◆ Brano di partenza ◆
§ §

UMAGO – “Istria e istrianità” è stato il tema del I° Simposio scientifico – culturale, tenutosi sabato scorso alla Comunità degli Italiani “Fulvio Tomizza” di Umago. L’incontro è stato promosso dall'Accademia per le scienze e la cultura “Histrianitas XXI”, associazione non governativa che ha lo scopo di affermare e valorizzare l’istrianità partendo da un punto di vista scientifico-culturale.
Ad aprire il Simposio è stato Vito Dundara, segretario generale dell’Accademia, il quale da anni si impegna nella realizzazione di questo impegnativo programma incentrato sullo studio e la promozione dell’istrianità, il quale ha spiegato i fini e la visione del progetto. “L'Istria e l'istrianità sono argomenti che spesso vengono menzionati, ma raramente sono motivo di incontri scientifico–culturali. A questo simposio, che si terrà ogni anno sotto l'organizzazione dell'Accademia istriana per le scienze e la cultura “HISTRIANITAS XXI”, si discuterà, in maniera multidisciplinare, dell'Istria e dell'istrianità.

§ §

◆ Cosa farai ◆
A: Riassumi in due frasi il brano sul simposio di Umago.
B: Nel brano sul simposio di Umago, trasforma in un elenco puntato il paragrafo che comincia con "Ad aprire il Simposio", mantenendone i fatti principali.
C: Scrivi il seguito del brano sul simposio di Umago, ripartendo dal punto in cui si interrompe.

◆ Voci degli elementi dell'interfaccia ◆
§ §

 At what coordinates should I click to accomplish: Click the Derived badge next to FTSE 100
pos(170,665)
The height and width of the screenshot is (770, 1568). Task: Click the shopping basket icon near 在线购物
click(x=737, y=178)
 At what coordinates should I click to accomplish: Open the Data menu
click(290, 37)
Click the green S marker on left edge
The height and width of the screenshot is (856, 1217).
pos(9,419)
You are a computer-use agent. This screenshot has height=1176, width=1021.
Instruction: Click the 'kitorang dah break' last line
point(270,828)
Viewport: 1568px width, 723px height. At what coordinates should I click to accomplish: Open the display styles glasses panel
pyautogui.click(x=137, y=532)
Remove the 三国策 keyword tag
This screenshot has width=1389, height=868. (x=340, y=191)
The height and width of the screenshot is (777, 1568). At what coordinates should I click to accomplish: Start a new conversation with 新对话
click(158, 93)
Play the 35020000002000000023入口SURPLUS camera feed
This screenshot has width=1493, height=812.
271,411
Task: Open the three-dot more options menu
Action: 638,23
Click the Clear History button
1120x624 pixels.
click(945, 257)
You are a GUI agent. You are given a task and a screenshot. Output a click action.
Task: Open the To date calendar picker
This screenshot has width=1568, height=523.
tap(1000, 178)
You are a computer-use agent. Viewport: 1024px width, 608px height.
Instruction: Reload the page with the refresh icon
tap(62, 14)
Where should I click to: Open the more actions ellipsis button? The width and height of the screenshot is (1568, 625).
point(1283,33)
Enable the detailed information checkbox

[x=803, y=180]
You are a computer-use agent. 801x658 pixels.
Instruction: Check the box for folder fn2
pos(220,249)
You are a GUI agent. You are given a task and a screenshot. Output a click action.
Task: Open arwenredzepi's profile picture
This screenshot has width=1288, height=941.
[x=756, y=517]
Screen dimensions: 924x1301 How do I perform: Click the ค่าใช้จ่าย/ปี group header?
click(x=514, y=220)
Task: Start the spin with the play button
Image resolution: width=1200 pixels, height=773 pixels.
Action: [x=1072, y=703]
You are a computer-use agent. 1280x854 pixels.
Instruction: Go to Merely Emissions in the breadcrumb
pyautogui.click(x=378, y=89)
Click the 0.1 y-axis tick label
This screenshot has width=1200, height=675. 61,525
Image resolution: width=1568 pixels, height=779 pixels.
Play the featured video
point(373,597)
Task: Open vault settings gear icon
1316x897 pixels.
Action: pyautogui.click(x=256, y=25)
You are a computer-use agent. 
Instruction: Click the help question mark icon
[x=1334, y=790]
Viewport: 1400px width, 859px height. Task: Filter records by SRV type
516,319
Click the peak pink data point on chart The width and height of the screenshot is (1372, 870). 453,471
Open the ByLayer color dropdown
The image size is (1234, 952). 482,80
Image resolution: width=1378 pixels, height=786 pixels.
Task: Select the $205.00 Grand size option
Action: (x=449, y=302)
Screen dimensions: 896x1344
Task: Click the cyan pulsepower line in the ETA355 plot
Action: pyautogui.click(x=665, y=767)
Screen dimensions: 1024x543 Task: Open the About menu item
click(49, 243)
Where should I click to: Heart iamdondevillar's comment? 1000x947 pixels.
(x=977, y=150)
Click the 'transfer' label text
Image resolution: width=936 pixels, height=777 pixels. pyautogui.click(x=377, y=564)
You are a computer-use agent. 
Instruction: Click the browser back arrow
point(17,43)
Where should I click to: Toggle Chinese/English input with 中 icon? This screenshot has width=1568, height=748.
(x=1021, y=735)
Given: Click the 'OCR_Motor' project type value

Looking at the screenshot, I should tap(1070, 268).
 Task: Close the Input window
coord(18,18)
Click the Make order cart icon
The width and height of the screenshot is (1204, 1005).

§ §

◆ Risposte date ◆
A: Sabato scorso la Comunità degli Italiani "Fulvio Tomizza" di Umago ha ospitato il I° Simposio scientifico-culturale sul tema "Istria e istrianità". L'incontro è stato promosso dall'Accademia "Histrianitas XXI", associazione non governativa che vuole affermare e valorizzare l'istrianità da un punto di vista scientifico-culturale, e lo ha aperto il segretario generale Vito Dundara, che ne ha illustrato fini e visione e ha annunciato che il simposio si terrà ogni anno con un approccio multidisciplinare.

B:
- Il Simposio è stato aperto da Vito Dundara, segretario generale dell'Accademia.
- Da anni Dundara si impegna nel programma dedicato allo studio e alla promozione dell'istrianità.
- Ha spiegato i fini e la visione del progetto.
- Secondo Dundara, l'Istria e l'istrianità vengono spesso menzionate, ma raramente sono motivo di incontri scientifico-culturali.
- Il simposio si terrà ogni anno, organizzato dall'Accademia "HISTRIANITAS XXI", e tratterà l'Istria e l'istrianità in maniera multidisciplinare.

C:
Temi rimasti sconosciuti
È l'istrianità come identità, come modus vivendi, come identità soprannazionale, rispettivamente soprastatale – rispetto alla concezione civile di nazione – un fatto storico e una realtà odierna? È l'Istria dal punto di vista culturale, sociologico e storico, uno spazio particolare oppure è giusto che sia soltanto un pendente periferico di stati ancora senza identità nazionali costruite su basi etniche? Quali sono i valori culturali, sociologici e storici che possono definire l'Istria come uno spazio culturale particolare? Tutte queste domande e fatti vengono esposti pubblicamente principalmente attraverso posizioni “politico–quotidiane”, mentre nella realtà questi temi sono stati oggetto di molti e meritevoli lavori di carattere scientifico e di considerazioni, che sono, per la maggior parte, rimasti sconosciuti all'ampio pubblico istriano. Pertanto, l'Accademia per le scienze e la cultura “HISTRIANITAS XXI” ha deciso di presentare al pubblico lavori e riflessioni di valore, organizzando simposi annuali e diverse tavole rotonde, ai quali potranno partecipare, oltre agli oratori, anche i cittadini con le loro domande. Con l’“HISTRIANITAS XXI”, quale iniziativa cittadina, vuole dare il suo contributo allo sviluppo della società civile in Istria”.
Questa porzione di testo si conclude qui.